Page 9 of the 2006 report shows that 52,878 people are reported to have HIV (not AIDS) in 2006. The 2005 report pegged that number at 35,537. However, several large states (California and Illinois, for example) are participating in the names-based reporting system for HIV (not AIDS) diagnoses for the first time. The CDC acknowledges that much of the increase is due to the dramatic rise in the number of states participating in the surveillance program:
CDC officials were emphatic that the higher number of HIV cases reported “do not represent an increase in the epidemic.”
“Instead, it’s more about our surveillance system than any increase,” CDC spokesperson Jennifer Ruth said Friday.
The CDC only recently tied HIV reporting to the amount of money states receive to fight HIV, meaning new numbers are beginning to come in as more states report HIV cases in compliance with CDC standards. In 2005, the CDC’s HIV/AIDS surveillance report included data from 38 states and territories, compared to the 50 states and areas that contributed data to the 2006 surveillance report.
Georgia, which was one of the last states to conform to CDC’s confidential name-based system for reporting HIV cases, ranked eighth in the number of HIV cases reported in 2006, according to the surveillance report.
Data from these new states were not included in the 2005 report.
Other data, specifically the number of actual AIDS diagnoses by year, seems to suggest that the actual prevalence of HIV is not rising nearly so dramatically, if at all. The number AIDS diagnoses has held relatively steady or even slightly downward for the past eight years even as the overall population continues to grow.

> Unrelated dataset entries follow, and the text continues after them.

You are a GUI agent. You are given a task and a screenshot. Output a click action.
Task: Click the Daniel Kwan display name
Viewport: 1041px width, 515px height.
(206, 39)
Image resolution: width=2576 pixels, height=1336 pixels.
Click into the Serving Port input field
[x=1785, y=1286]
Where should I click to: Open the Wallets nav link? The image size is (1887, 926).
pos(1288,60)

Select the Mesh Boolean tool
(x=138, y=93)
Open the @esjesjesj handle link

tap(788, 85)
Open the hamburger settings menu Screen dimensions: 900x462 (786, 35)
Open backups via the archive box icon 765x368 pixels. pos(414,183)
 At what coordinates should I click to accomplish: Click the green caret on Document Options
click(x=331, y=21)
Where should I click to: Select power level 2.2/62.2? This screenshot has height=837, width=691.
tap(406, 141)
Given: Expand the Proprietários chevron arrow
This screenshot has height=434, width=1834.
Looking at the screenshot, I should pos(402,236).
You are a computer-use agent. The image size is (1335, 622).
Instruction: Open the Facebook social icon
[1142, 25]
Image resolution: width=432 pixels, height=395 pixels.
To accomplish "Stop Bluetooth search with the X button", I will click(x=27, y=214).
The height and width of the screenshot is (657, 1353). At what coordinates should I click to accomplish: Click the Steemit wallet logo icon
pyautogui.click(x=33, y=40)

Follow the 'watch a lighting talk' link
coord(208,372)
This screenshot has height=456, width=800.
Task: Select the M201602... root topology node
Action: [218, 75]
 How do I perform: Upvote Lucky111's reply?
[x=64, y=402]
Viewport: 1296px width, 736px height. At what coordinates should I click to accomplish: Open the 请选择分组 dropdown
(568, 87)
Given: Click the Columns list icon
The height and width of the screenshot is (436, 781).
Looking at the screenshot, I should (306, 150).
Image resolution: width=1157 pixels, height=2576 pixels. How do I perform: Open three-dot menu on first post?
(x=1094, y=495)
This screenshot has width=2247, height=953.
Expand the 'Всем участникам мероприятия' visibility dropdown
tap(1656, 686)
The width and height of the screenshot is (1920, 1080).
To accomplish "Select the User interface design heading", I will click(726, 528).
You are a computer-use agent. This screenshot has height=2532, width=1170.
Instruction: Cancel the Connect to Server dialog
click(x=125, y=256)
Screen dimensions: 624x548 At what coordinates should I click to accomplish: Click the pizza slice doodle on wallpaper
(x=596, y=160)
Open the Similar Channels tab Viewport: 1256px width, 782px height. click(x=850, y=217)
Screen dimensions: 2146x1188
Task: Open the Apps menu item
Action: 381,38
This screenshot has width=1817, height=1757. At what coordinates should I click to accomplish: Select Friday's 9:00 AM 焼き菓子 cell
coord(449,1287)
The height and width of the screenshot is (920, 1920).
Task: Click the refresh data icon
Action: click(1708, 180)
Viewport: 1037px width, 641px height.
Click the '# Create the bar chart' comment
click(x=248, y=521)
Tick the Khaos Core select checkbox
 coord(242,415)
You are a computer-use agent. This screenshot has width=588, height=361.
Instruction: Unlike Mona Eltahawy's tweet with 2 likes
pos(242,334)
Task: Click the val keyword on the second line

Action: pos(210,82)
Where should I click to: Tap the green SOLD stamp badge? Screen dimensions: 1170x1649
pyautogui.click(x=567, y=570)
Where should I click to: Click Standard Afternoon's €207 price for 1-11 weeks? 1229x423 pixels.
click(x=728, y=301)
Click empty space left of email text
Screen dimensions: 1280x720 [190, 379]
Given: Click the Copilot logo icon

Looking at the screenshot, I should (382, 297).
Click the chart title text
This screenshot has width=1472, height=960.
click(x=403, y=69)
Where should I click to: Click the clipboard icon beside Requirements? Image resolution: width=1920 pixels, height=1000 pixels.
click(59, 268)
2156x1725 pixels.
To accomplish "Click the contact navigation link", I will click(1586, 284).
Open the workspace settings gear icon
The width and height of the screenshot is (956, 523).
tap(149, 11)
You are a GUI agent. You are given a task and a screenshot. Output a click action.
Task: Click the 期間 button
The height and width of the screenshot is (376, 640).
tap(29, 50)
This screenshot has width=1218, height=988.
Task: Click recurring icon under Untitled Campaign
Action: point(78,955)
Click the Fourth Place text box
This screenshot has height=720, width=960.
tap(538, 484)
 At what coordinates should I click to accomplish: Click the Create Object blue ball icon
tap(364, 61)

There are two ways to interpret this. First, more effective HIV medication may be forestalling the progression of HIV infection to full blown AIDS. But it also suggests that the number of HIV infections leading to those diagnoses may have been fairly stable through the 1990’s. If the number of yearly AIDS diagnoses continues to hold relatively steady over the next several years, then that should validate the belief that there has not been an actual spike in HIV infections.